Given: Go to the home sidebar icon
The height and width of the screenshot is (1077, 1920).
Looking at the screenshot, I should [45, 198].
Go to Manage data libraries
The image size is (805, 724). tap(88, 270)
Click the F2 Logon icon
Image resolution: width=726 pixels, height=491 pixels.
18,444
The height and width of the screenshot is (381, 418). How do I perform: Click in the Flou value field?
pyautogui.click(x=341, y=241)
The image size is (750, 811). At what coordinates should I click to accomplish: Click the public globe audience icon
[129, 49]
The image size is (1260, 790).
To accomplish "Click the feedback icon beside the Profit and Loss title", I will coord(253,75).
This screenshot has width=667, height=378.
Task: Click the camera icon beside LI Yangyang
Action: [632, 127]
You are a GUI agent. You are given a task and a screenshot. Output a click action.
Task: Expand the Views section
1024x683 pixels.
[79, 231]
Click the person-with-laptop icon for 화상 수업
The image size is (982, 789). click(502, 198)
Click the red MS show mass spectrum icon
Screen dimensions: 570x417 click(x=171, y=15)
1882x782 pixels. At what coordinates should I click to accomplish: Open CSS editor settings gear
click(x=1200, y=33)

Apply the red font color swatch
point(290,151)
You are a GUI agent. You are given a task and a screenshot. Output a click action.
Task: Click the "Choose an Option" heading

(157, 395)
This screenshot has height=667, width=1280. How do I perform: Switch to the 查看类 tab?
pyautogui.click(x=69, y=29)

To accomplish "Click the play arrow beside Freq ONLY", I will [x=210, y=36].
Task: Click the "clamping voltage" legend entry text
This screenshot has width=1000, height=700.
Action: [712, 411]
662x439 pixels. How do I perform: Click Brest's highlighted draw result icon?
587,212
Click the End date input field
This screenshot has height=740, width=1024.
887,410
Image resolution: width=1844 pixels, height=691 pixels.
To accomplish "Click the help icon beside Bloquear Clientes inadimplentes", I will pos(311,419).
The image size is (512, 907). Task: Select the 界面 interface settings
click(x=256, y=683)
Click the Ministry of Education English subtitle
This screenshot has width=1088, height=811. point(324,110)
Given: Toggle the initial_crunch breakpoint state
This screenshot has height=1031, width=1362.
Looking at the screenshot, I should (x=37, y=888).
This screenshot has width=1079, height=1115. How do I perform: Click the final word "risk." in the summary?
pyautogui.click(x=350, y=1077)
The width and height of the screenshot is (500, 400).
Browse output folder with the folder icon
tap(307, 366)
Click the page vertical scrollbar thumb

= = = = =

**YOUR INSTRUCTIONS**.
For each line in the data, set it down again exactly.

**SOLUTION FOR THIS PROBLEM**.
Given: Go to the home sidebar icon
The height and width of the screenshot is (1077, 1920).
Looking at the screenshot, I should [45, 198].
Go to Manage data libraries
The image size is (805, 724). tap(88, 270)
Click the F2 Logon icon
Image resolution: width=726 pixels, height=491 pixels.
18,444
The height and width of the screenshot is (381, 418). How do I perform: Click in the Flou value field?
pyautogui.click(x=341, y=241)
The image size is (750, 811). At what coordinates should I click to accomplish: Click the public globe audience icon
[129, 49]
The image size is (1260, 790).
To accomplish "Click the feedback icon beside the Profit and Loss title", I will coord(253,75).
This screenshot has width=667, height=378.
Task: Click the camera icon beside LI Yangyang
Action: [632, 127]
You are a GUI agent. You are given a task and a screenshot. Output a click action.
Task: Expand the Views section
1024x683 pixels.
[79, 231]
Click the person-with-laptop icon for 화상 수업
The image size is (982, 789). click(502, 198)
Click the red MS show mass spectrum icon
Screen dimensions: 570x417 click(x=171, y=15)
1882x782 pixels. At what coordinates should I click to accomplish: Open CSS editor settings gear
click(x=1200, y=33)

Apply the red font color swatch
point(290,151)
You are a GUI agent. You are given a task and a screenshot. Output a click action.
Task: Click the "Choose an Option" heading

(157, 395)
This screenshot has height=667, width=1280. How do I perform: Switch to the 查看类 tab?
pyautogui.click(x=69, y=29)

To accomplish "Click the play arrow beside Freq ONLY", I will [x=210, y=36].
Task: Click the "clamping voltage" legend entry text
This screenshot has width=1000, height=700.
Action: [712, 411]
662x439 pixels. How do I perform: Click Brest's highlighted draw result icon?
587,212
Click the End date input field
This screenshot has height=740, width=1024.
887,410
Image resolution: width=1844 pixels, height=691 pixels.
To accomplish "Click the help icon beside Bloquear Clientes inadimplentes", I will pos(311,419).
The image size is (512, 907). Task: Select the 界面 interface settings
click(x=256, y=683)
Click the Ministry of Education English subtitle
This screenshot has width=1088, height=811. point(324,110)
Given: Toggle the initial_crunch breakpoint state
This screenshot has height=1031, width=1362.
Looking at the screenshot, I should (x=37, y=888).
This screenshot has width=1079, height=1115. How do I perform: Click the final word "risk." in the summary?
pyautogui.click(x=350, y=1077)
The width and height of the screenshot is (500, 400).
Browse output folder with the folder icon
tap(307, 366)
Click the page vertical scrollbar thumb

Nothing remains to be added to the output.